INTRODUCTION: Intussusception treatment is routinely performed in our clinic using ultrasound-guided hydrostatic reduction (USGHR). Because of the difficulties seen in technique and its less-than-ideal success rate, alternative methods are searched. In this study, we would like to discuss using external manual reduction (EMR) in combination with USGHR in intussusception treatment
METHODS: This retrospective study was completed in Pediatric Surgery Department of Van Training and Research Hospital, between February2018 and May 2018. Patients that treated with USGHR marked as Group 1 and Patients that treated with combination of USGHR and marked as Group 2. Patients age, gender, symptoms, treatment techniques, complications and hospitalization periods were noted.
RESULTS: In Group 1; 14 patients were treated with a single session and 2 were treated with 2 sessions. 4 patients were treated with surgery. Mean reduction time was calculated as 16 minutes, the fluid volume required for each reduction was 84 ml/kg and mean hospitalization period was calculated as 33 hours.

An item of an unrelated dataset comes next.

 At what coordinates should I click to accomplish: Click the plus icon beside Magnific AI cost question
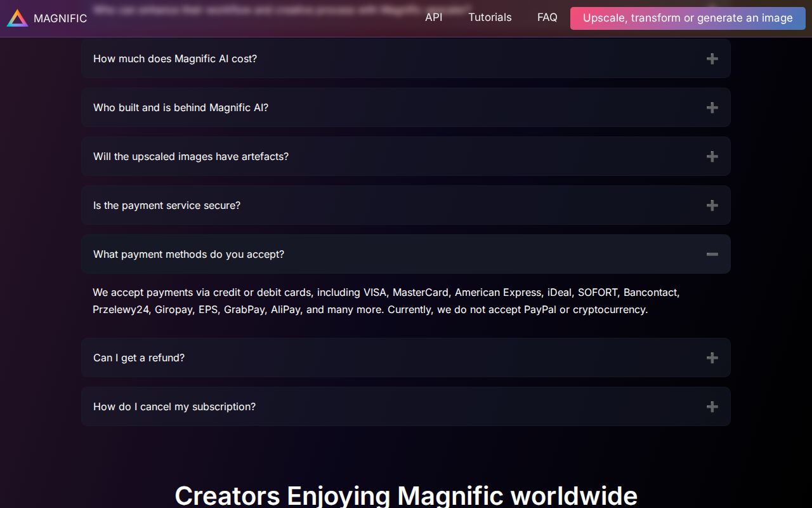712,58
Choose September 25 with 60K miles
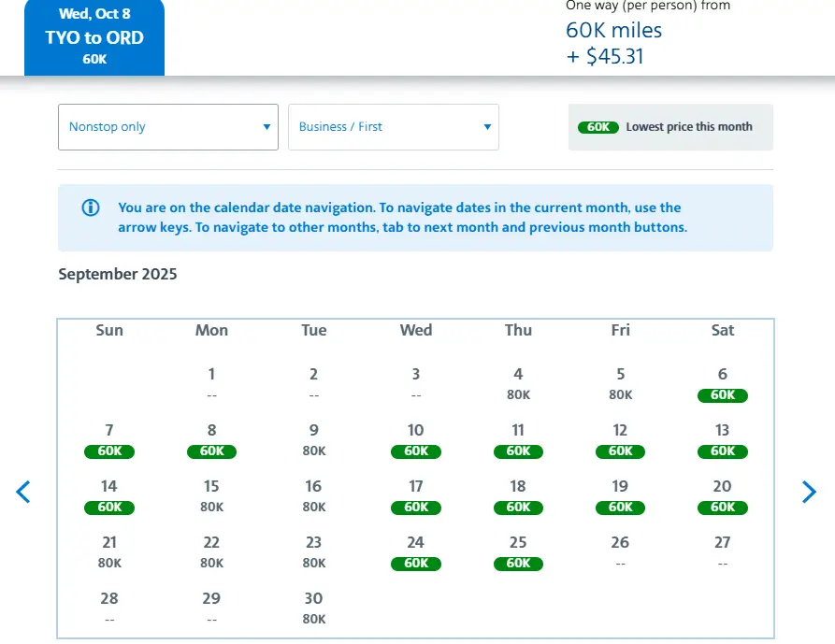This screenshot has height=644, width=835. (518, 552)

In Group 2; 18 out of 20 patients were treated in the first session and 2 required a secondary session. Mean reduction time was calculated as 13 minutes, the fluid volume required for reduction was 65 ml/kg and mean hospitalization period was calculated as 25 hours.
The results were statistically assessed by using SPSS version 24. Normality controls were done using Shapiro-Wilk Test.
DISCUSSION AND CONCLUSION: As an alternative; USGHR supported by EMR can be beneficial in increasing the treatment success rate in intussusception treatment and decreasing negative laparotomy rates, especially in partial reduction cases.